In the early 2000s, land reform policies that forcefully redistributed farms from white Zimbabweans, mostly to supporters of the Mugabe government, signaled a shift away from Zimbabwe’s historically agricultural economy. The discovery of diamonds in 2005 further pushed the country away from food production and toward a mining-based economy, according to Maguwu of the Centre for Natural Resource Governance. Rural communities that once engaged in subsistence agriculture, for example, no longer grew their own food. In the short-term, the transition, together with the adoption of a multicurrency system, paid off. Zimbabwe’seconomy grew an average of 8.7 percent each year between 2009 and 2012. The gains, however, have not been shared equally, Maguwu said.

“Zimbabwe is a country that is endowed with huge amounts of natural resources,” he told Circle of Blue. “But it’s the president, his family, and the ruling elites who are benefiting from these natural resources. The communities surrounding the big mines, they are the poorest, mainly because the elites are benefiting and they are silencing the communities.”

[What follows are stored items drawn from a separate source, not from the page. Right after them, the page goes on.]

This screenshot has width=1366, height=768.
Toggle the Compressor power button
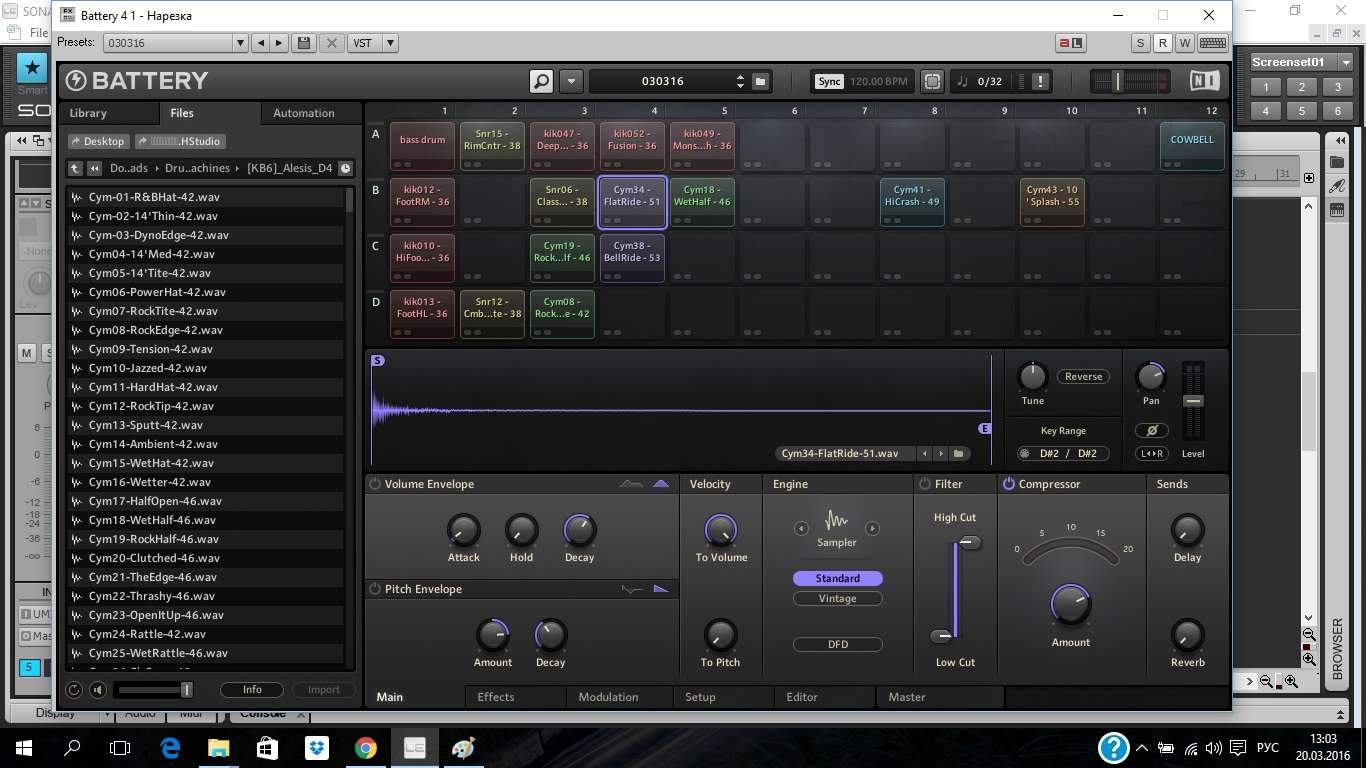tap(1008, 484)
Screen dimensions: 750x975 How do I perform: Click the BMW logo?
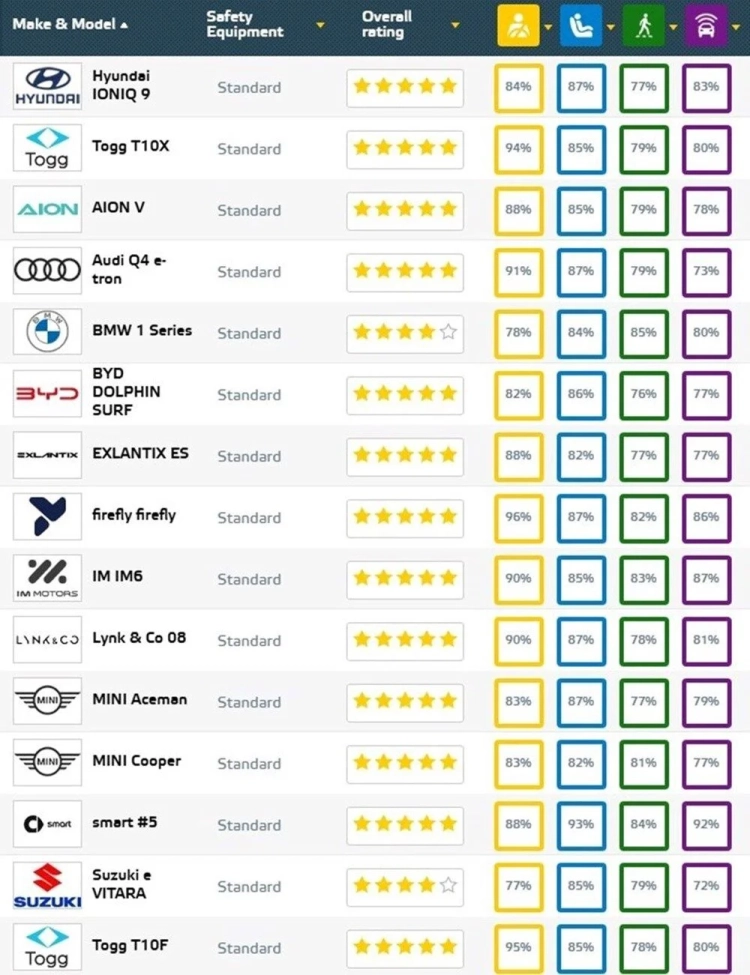click(x=47, y=333)
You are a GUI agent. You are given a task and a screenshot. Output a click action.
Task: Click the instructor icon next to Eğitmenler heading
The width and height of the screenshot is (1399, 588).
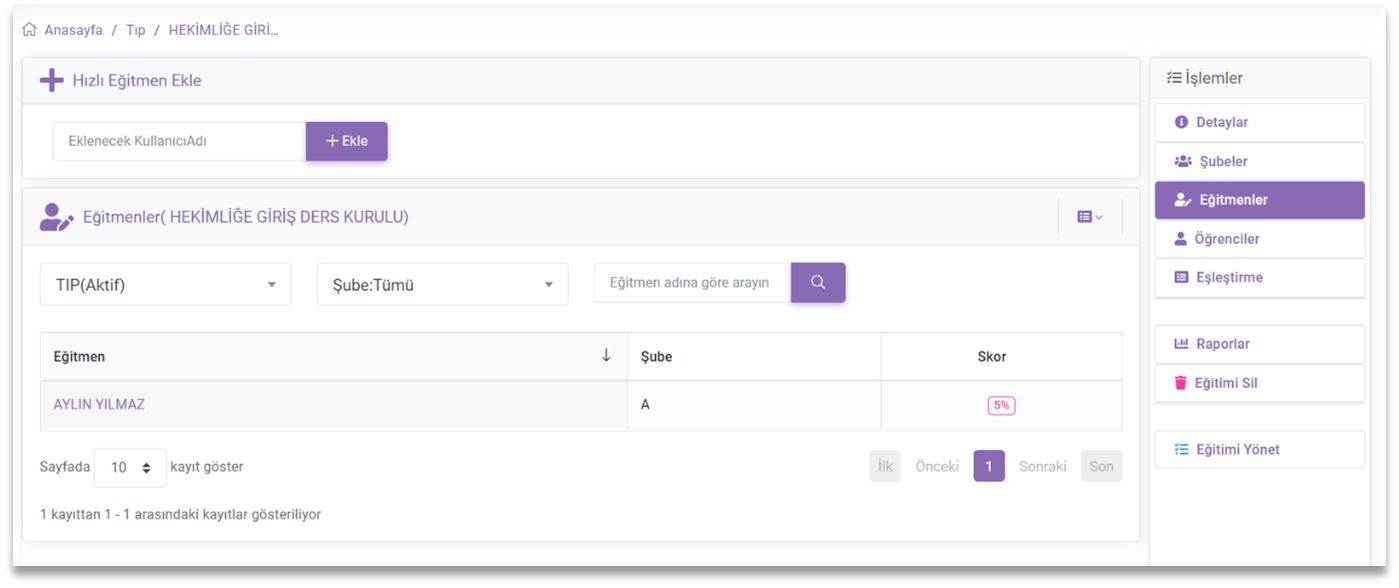56,217
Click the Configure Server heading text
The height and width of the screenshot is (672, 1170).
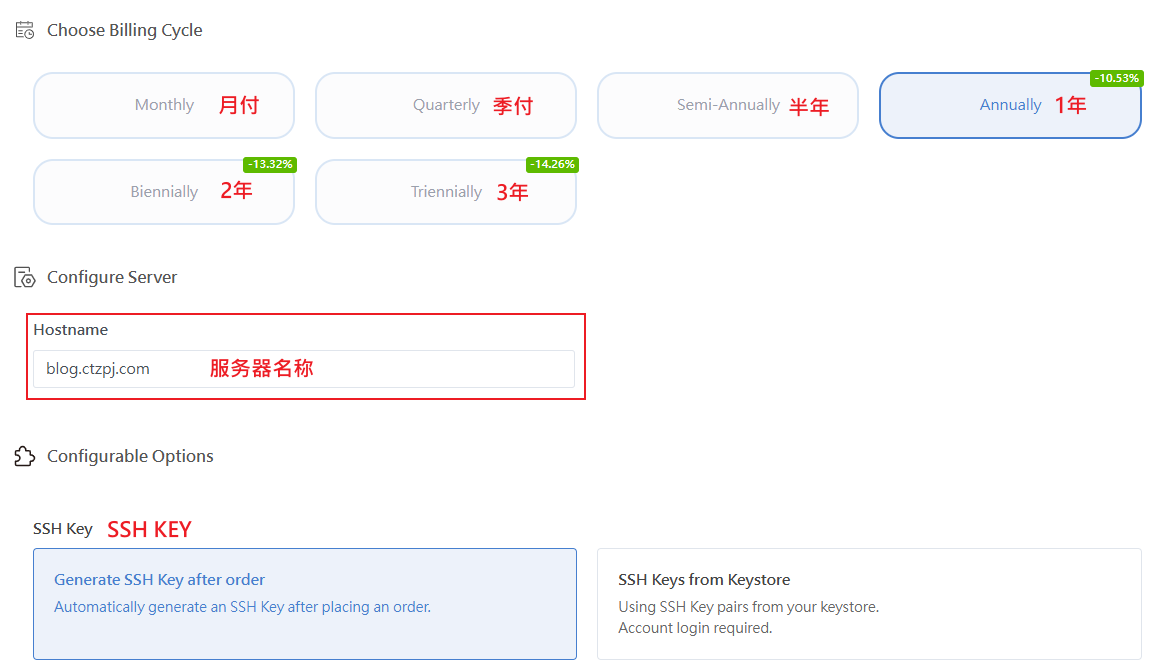tap(112, 277)
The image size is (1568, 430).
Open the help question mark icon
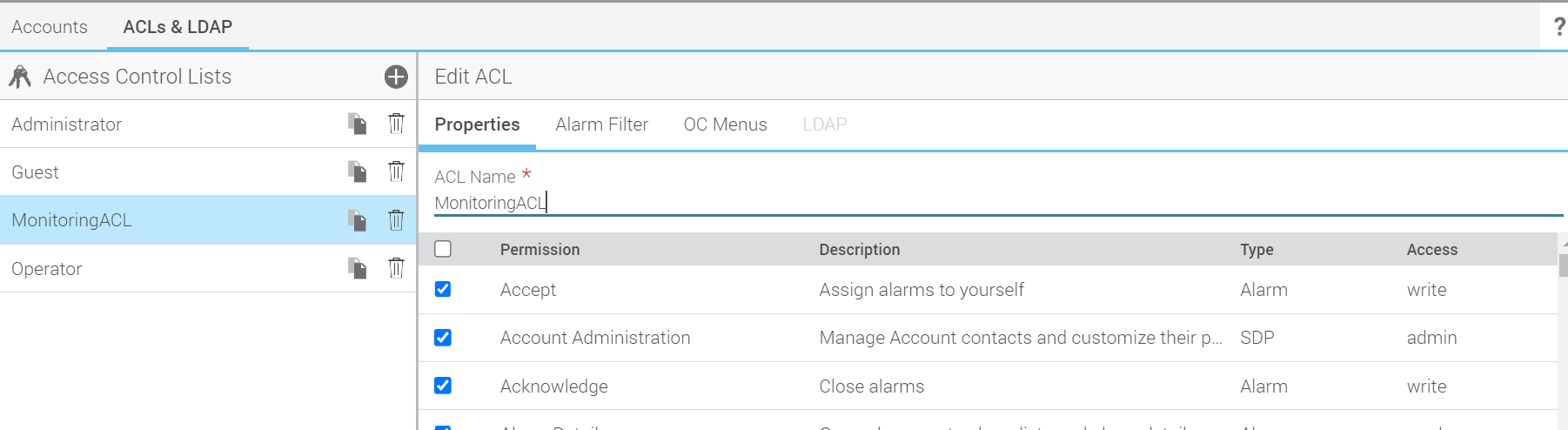click(x=1558, y=27)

Dependence on mining came to haunt the country after prices for commodities such as gold dropped in 2014. An economic slowdown in China, one of Zimbabwe’s most important trade and investment partners over the past decade, also curbed demand for the country’s products.

In addition, Zimbabwe has a history of strained relationships with western lending institutions, including the World Bank and the International Monetary Fund. The Mugabe government alienated the lending institutions with its land reform policies and owes $US 1.8 billion in arrears. Even China, Zimbabwe’s largest foreign investor, has cooled toward the country after Mugabe’s administration enacted an indigenization policy in April that claimed diamond mines run by Chinese companies. As a result, there is little outside financial help forthcoming to assist Zimbabwe’s government with its current problems.

“For the first time since independence, the Zimbabwe government is failing to pay its civil servants or state workers on time,” said Maguwu. “This is feeding into the growing discontent, and people have lost confidence in this government. Many people believe President Mugabe is not the right man to correct the wrongs he created in the first place.”

“It’s time that global citizens of conscience unite irrespective of race or tribe or gender, to say the suffering of the Zimbabwean people has been enough,” he added. “It’s time for this country to know real peace and take steps to recover from over three decades of dictatorship.”